• [Task prompt] Starting with the line in which "670x466 pixels." appears, give back every line exactly as written until the listing ends, excluding pictures.

• [Exercise materials]
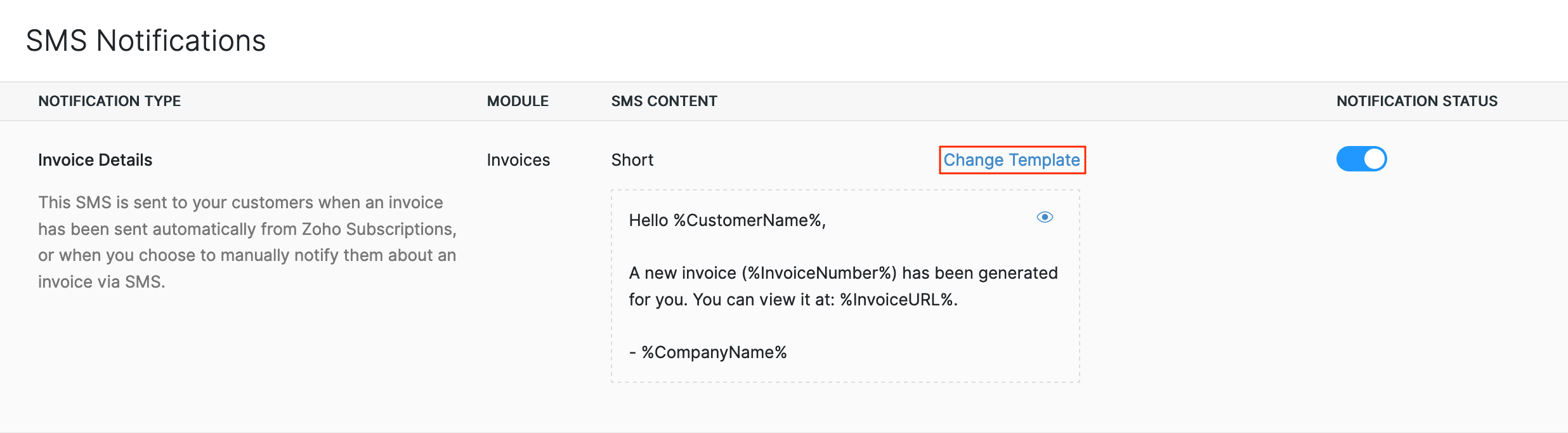
Task: Click the MODULE column header
Action: click(x=518, y=100)
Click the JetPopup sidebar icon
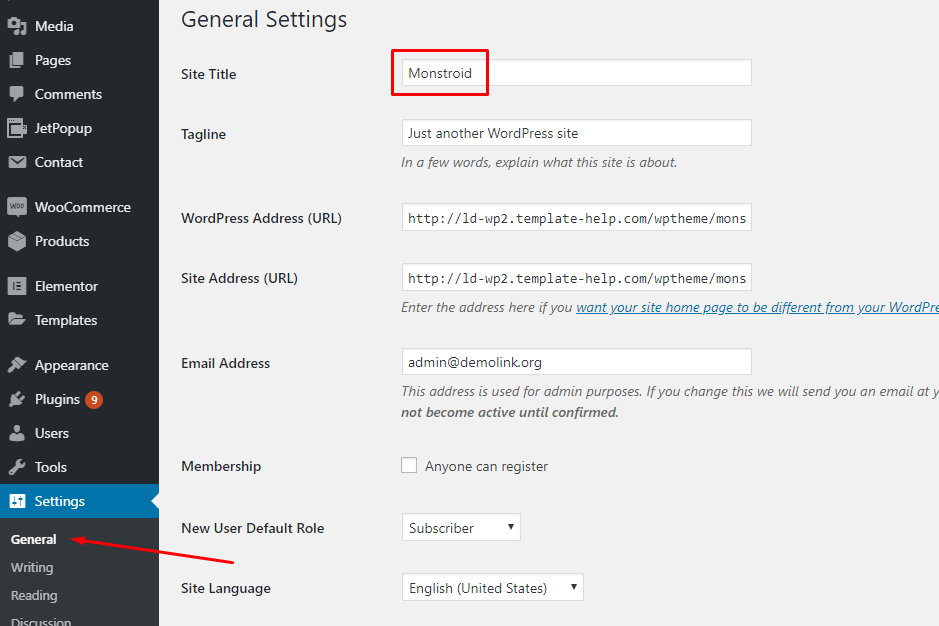The width and height of the screenshot is (939, 626). click(17, 128)
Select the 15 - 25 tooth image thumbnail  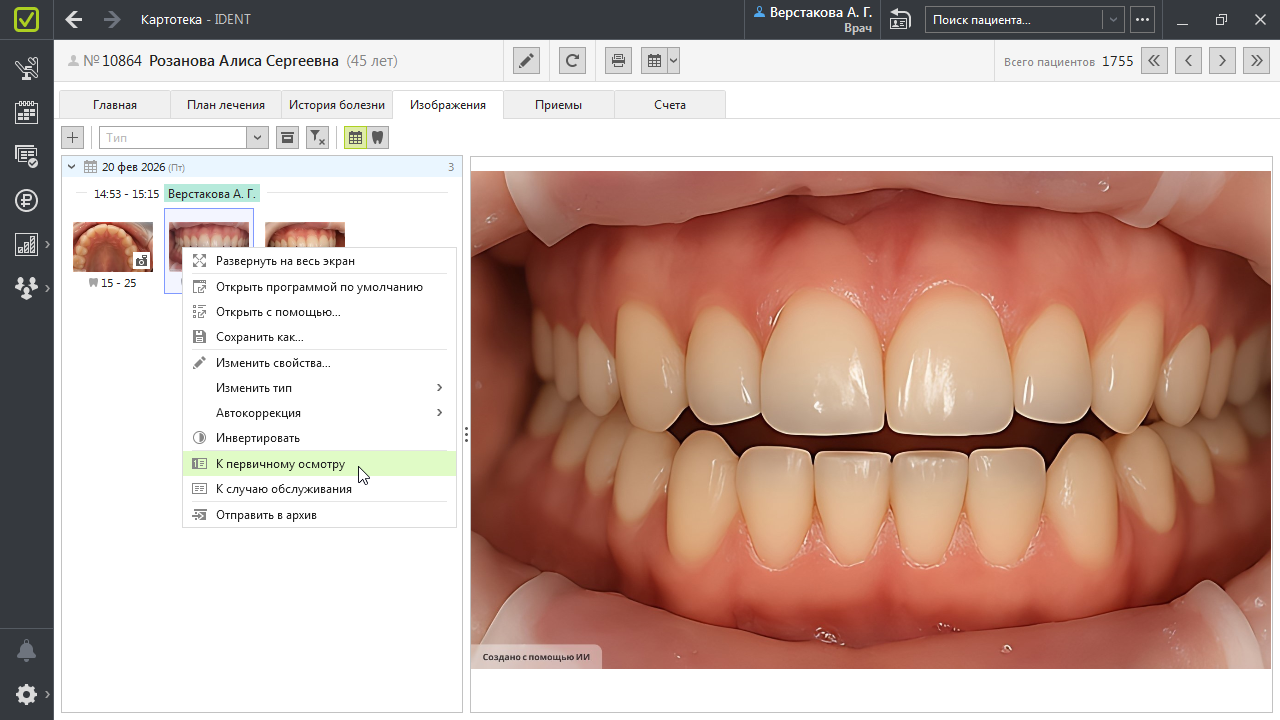tap(112, 247)
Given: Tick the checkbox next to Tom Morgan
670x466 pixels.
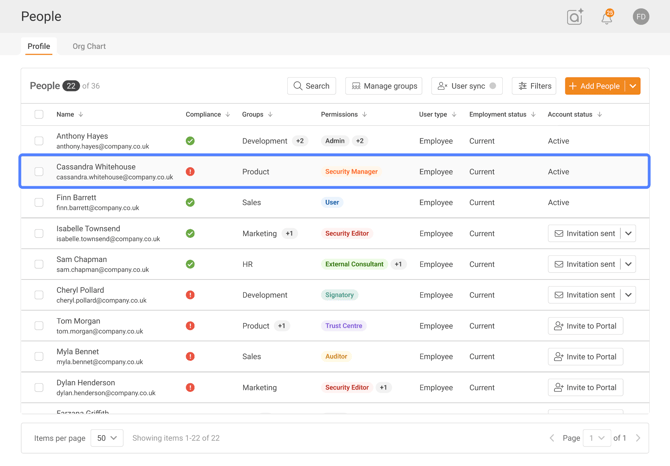Looking at the screenshot, I should coord(39,326).
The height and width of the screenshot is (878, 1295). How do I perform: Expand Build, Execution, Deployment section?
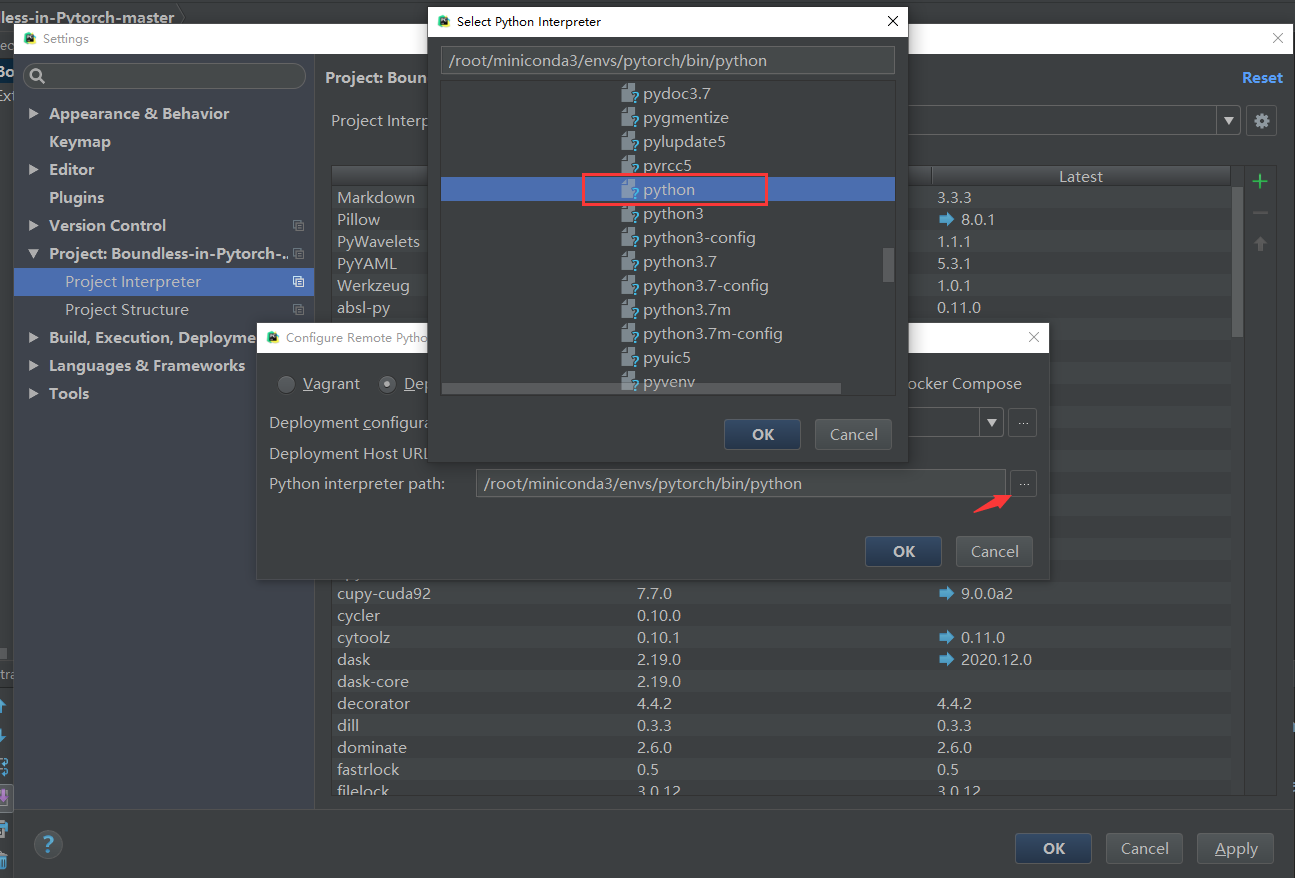[33, 337]
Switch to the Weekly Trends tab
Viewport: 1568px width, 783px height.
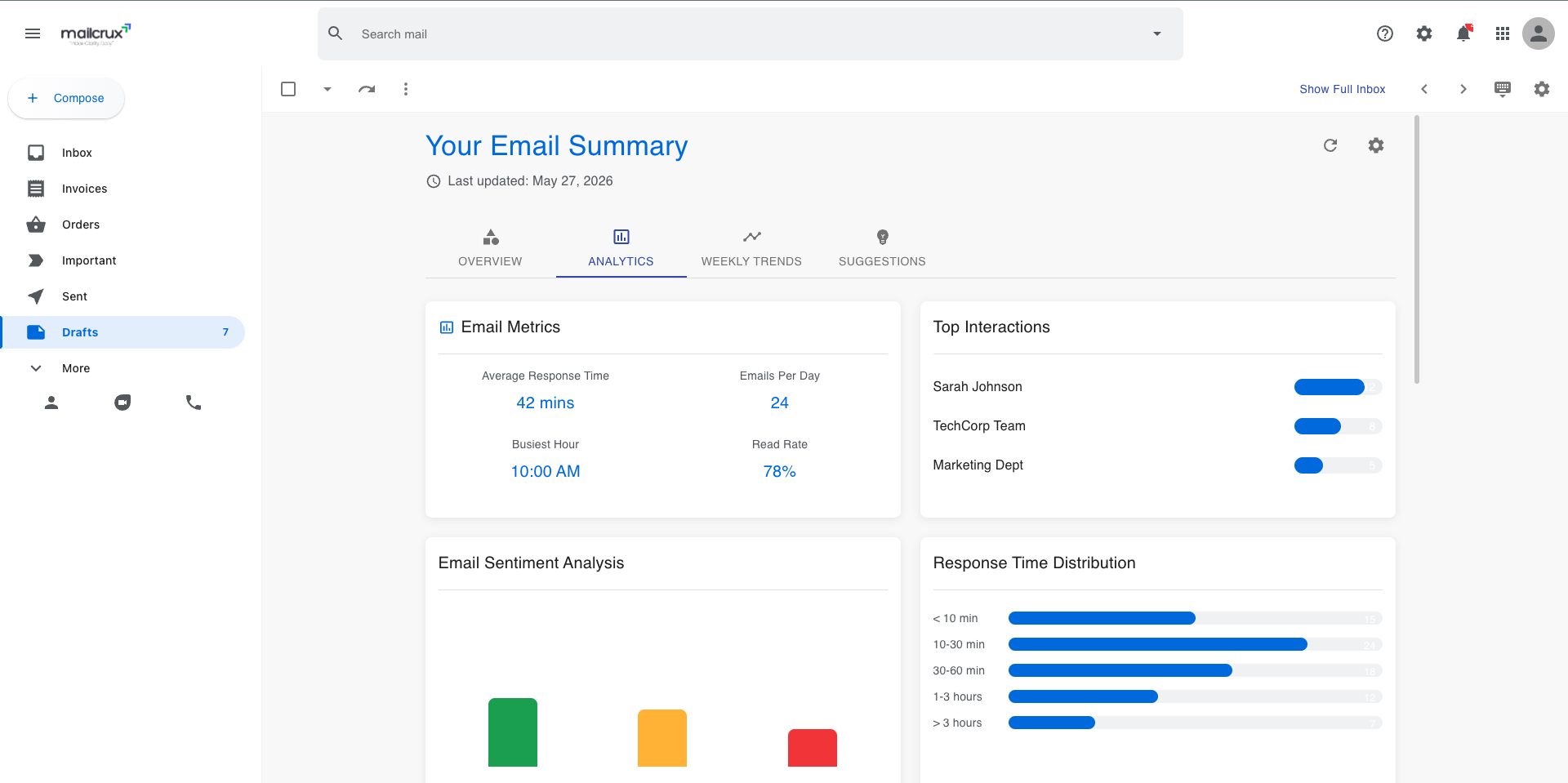pos(751,249)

• [Written reply]
670x466 pixels.
Looking at the screenshot, I should coord(39,326).
The height and width of the screenshot is (878, 1295). How do I perform: Expand Build, Execution, Deployment section?
[33, 337]
Switch to the Weekly Trends tab
Viewport: 1568px width, 783px height.
pos(751,249)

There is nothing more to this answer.